» **What you have to do**: Reproduce each of the following entries word for word, changing nothing.

» **Records supplied**:

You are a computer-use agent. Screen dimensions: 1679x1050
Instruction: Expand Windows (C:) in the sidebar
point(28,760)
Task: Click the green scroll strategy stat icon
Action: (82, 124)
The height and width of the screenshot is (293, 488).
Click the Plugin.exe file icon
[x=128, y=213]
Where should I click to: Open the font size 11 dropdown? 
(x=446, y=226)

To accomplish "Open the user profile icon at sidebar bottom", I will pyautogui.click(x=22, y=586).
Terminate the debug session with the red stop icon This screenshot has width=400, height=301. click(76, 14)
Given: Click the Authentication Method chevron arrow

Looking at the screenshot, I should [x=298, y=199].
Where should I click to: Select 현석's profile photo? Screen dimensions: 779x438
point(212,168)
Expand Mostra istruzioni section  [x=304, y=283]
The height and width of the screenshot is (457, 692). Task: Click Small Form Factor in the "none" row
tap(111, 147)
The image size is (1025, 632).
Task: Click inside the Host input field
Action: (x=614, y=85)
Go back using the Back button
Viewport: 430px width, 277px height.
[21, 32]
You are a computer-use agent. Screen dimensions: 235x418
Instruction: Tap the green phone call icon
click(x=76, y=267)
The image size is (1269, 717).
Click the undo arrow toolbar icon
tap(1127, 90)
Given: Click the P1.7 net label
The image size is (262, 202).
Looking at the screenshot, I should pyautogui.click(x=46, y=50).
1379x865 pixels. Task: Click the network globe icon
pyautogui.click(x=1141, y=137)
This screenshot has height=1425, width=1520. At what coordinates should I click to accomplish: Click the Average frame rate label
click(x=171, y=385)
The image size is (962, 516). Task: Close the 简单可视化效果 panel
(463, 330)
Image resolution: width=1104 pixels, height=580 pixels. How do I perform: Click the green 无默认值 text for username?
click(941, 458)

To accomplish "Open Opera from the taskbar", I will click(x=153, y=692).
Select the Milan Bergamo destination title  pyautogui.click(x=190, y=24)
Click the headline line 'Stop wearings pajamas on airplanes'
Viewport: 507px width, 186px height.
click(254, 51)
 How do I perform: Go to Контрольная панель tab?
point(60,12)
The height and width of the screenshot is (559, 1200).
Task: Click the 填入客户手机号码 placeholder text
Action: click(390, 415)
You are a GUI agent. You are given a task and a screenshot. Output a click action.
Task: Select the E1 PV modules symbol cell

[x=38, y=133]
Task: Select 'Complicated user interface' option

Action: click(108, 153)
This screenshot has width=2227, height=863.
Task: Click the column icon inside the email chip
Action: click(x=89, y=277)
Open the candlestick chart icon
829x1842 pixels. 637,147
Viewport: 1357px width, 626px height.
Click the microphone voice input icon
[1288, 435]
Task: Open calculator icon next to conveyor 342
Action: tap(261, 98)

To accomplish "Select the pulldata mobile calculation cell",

» **Finished exercise**:
You are a computer-use agent. Screen dimensions: 1679x1050
Instruction: Expand Windows (C:) in the sidebar
point(28,760)
Task: Click the green scroll strategy stat icon
Action: (82, 124)
The height and width of the screenshot is (293, 488).
Click the Plugin.exe file icon
[x=128, y=213]
Where should I click to: Open the font size 11 dropdown? 
(x=446, y=226)

To accomplish "Open the user profile icon at sidebar bottom", I will pyautogui.click(x=22, y=586).
Terminate the debug session with the red stop icon This screenshot has width=400, height=301. click(76, 14)
Given: Click the Authentication Method chevron arrow

Looking at the screenshot, I should [x=298, y=199].
Where should I click to: Select 현석's profile photo? Screen dimensions: 779x438
point(212,168)
Expand Mostra istruzioni section  [x=304, y=283]
The height and width of the screenshot is (457, 692). Task: Click Small Form Factor in the "none" row
tap(111, 147)
The image size is (1025, 632).
Task: Click inside the Host input field
Action: (x=614, y=85)
Go back using the Back button
Viewport: 430px width, 277px height.
[21, 32]
You are a computer-use agent. Screen dimensions: 235x418
Instruction: Tap the green phone call icon
click(x=76, y=267)
The image size is (1269, 717).
Click the undo arrow toolbar icon
tap(1127, 90)
Given: Click the P1.7 net label
The image size is (262, 202).
Looking at the screenshot, I should pyautogui.click(x=46, y=50).
1379x865 pixels. Task: Click the network globe icon
pyautogui.click(x=1141, y=137)
This screenshot has height=1425, width=1520. At what coordinates should I click to accomplish: Click the Average frame rate label
click(x=171, y=385)
The image size is (962, 516). Task: Close the 简单可视化效果 panel
(463, 330)
Image resolution: width=1104 pixels, height=580 pixels. How do I perform: Click the green 无默认值 text for username?
click(941, 458)

To accomplish "Open Opera from the taskbar", I will click(x=153, y=692).
Select the Milan Bergamo destination title  pyautogui.click(x=190, y=24)
Click the headline line 'Stop wearings pajamas on airplanes'
Viewport: 507px width, 186px height.
click(254, 51)
 How do I perform: Go to Контрольная панель tab?
point(60,12)
The height and width of the screenshot is (559, 1200).
Task: Click the 填入客户手机号码 placeholder text
Action: click(390, 415)
You are a GUI agent. You are given a task and a screenshot. Output a click action.
Task: Select the E1 PV modules symbol cell

[x=38, y=133]
Task: Select 'Complicated user interface' option

Action: click(108, 153)
This screenshot has width=2227, height=863.
Task: Click the column icon inside the email chip
Action: click(x=89, y=277)
Open the candlestick chart icon
829x1842 pixels. 637,147
Viewport: 1357px width, 626px height.
Click the microphone voice input icon
[1288, 435]
Task: Open calculator icon next to conveyor 342
Action: tap(261, 98)

To accomplish "Select the pulldata mobile calculation cell",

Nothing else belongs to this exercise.